The New Mexico Department of Game and Fish (NMDGF) and PLJV are developing an overarching playa conservation strategy in eastern New Mexico that builds on many years of education and outreach efforts in Curry and Roosevelt counties. This strategy has already resulted in a large number of restored playas, with more expected as the effort is broadened to include other counties.
“Restored playas provide habitat for a tremendous diversity of species; if the playas start holding water more often, the entire ecosystem flourishes.”
Since March 2020, 18 playas have been contracted for restoration or had restoration projects completed. In total, 308 acres have been restored, which includes both the restored playas and surrounding grass buffers. An additional 218 acres are currently under contract to be restored in the future.
“It’s exciting to see the program expanding geographically, as it benefits both wildlife and people,” said Elise Goldstein, Assistant Chief of the Wildlife Section at NMDGF. “Restored playas provide habitat for a tremendous diversity of species; if the playas start holding water more often, the entire ecosystem flourishes. Aquifer depletion is also a very real concern for communities in eastern New Mexico and the recharge benefits from playas is a very big piece of the conversation.”
Working on Private Lands
By focusing on playa restoration, NMDGF has been able to expand work into the eastern part of the state and onto private working lands.

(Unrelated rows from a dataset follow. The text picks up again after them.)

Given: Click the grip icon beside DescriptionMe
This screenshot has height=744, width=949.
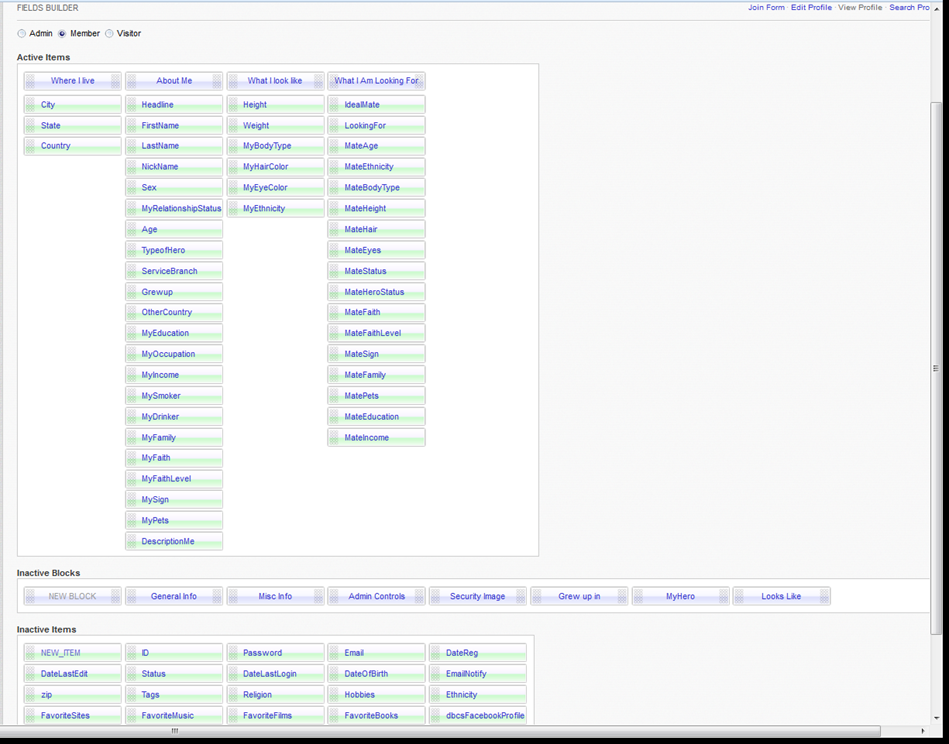Looking at the screenshot, I should click(x=132, y=542).
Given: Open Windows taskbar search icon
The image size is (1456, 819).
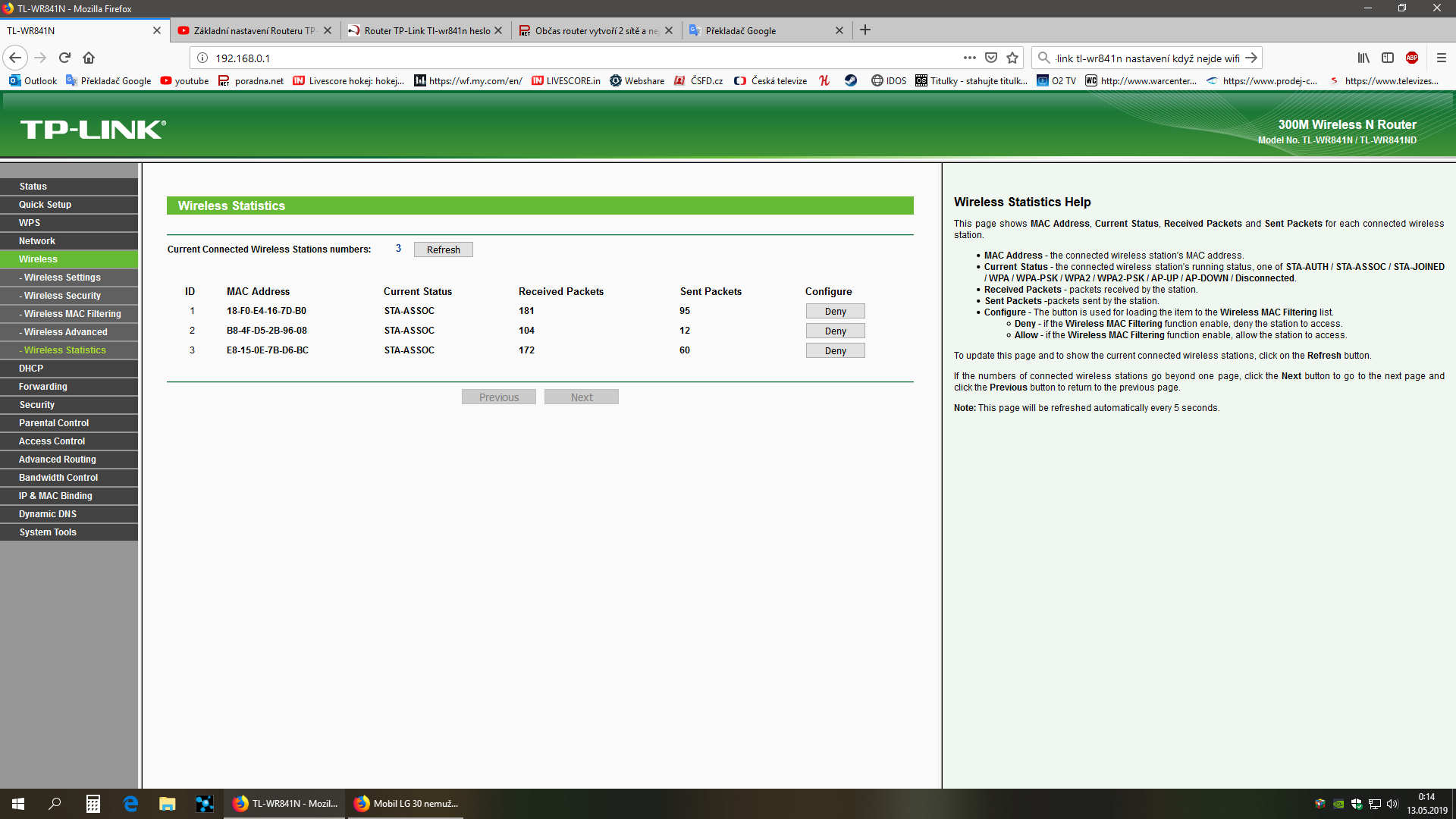Looking at the screenshot, I should (55, 804).
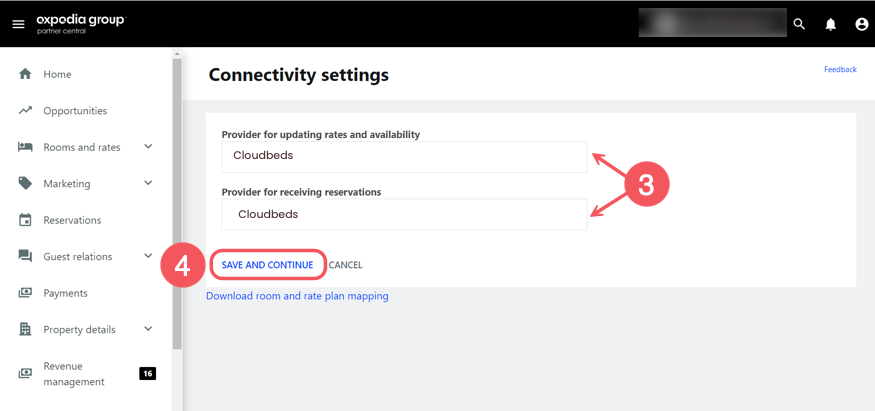
Task: Click the Opportunities trend icon
Action: click(26, 111)

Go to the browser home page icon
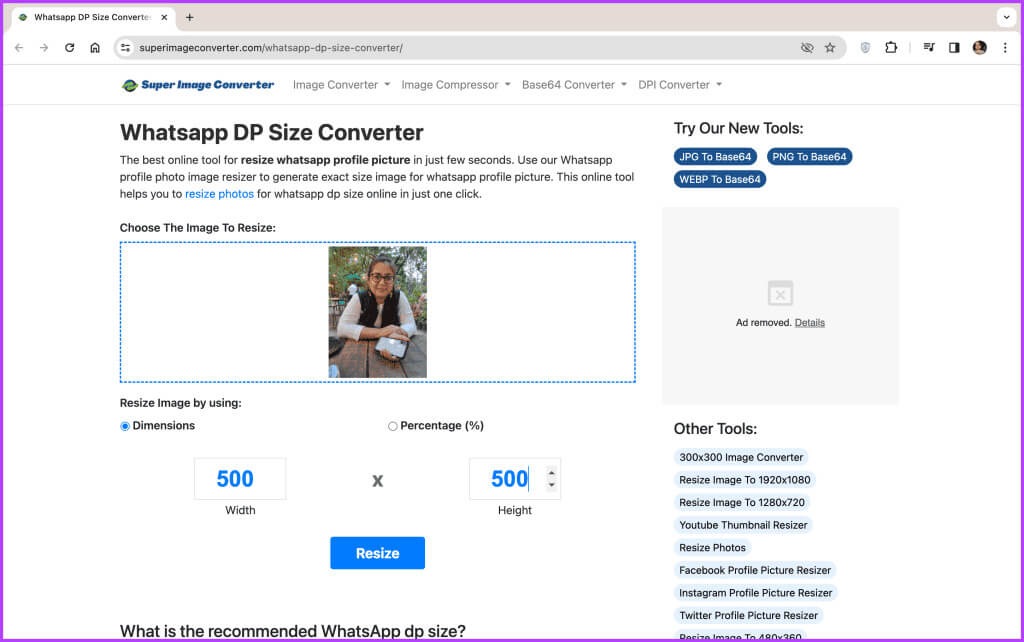[x=95, y=48]
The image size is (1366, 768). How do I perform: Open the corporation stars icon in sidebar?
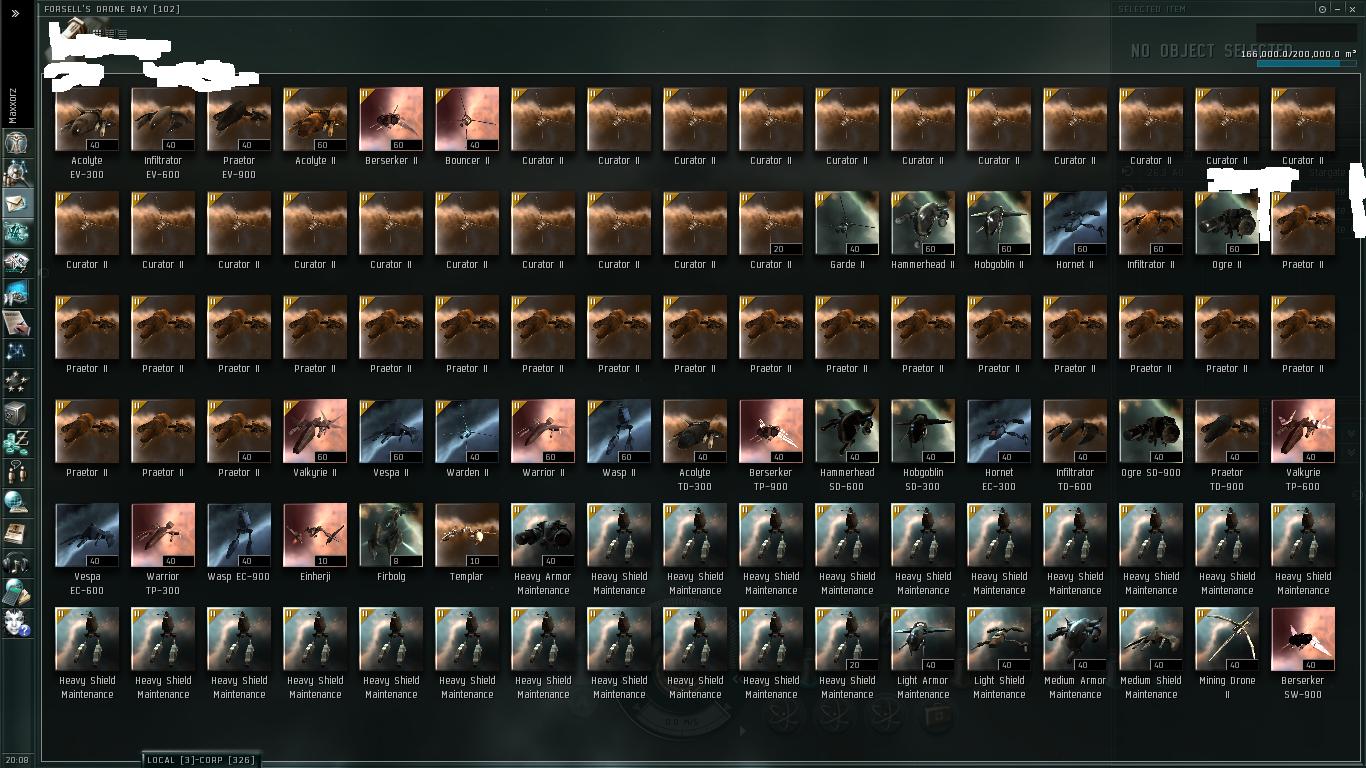click(15, 382)
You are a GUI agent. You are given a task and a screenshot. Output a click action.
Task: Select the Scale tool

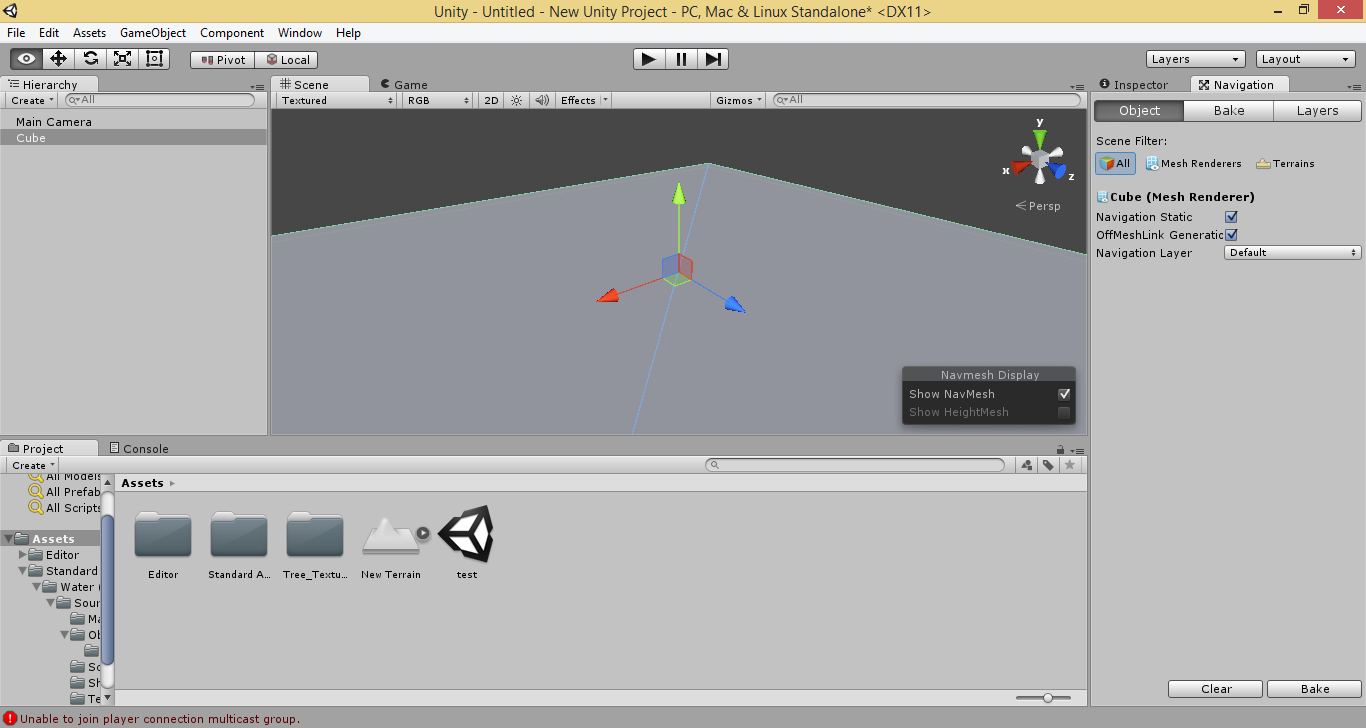122,58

“Typically, NMDGF mostly works on public lands, but playas are usually found on private lands,” Goldstein said. “I’m excited about doing work in an area of the state where we haven’t been able to engage as much in the past.”
Having the capacity to expand the playa work is due in large part to a continuously growing partnership. Soil and Water Conservation Districts, such as Central Curry and Southwest Quay, are playing an important role in this effort, and the partners are starting to collaborate with additional Conservation Districts as the effort grows.
In the last five months, PLJV and Conservation Districts in Curry and Southwest Quay counties have promoted playa and grassland conservation to over 250 landowners through newsletters, direct mailings and in-person visits. In recent weeks, contracts with three ranchers to restore over 100 acres of playas and grass buffers have been put in place.
A Growing Partnership
Other partners include Bird Conservancy of the Rockies, Natural Resources Conservation Service (NRCS), New Mexico State Land Office, Thornburg Foundation, and, most crucially, the landowners.
Anna Stearns, a private lands wildlife biologist funded through Bird Conservancy, NMDGF, NRCS, and Thornburg Foundation has been working in eastern New Mexico to aid in NRCS activities that conserve grassland habitat. As part of her role, Anna works with private landowners, land managers and resource professionals to coordinate the restoration of playas in eastern New Mexico, such as a five-acre playa on the Kiowa National Grasslands in Harding County.
This month, NMDGF also hired a private-lands biologist, Jena Nierman, to work in southeastern New Mexico, and some of the work Jena does will involve targeted outreach and playa restoration.
“I’m looking forward to continuing to expand and use what we learn here to develop similar programs in additional locations in eastern New Mexico,” Goldstein said.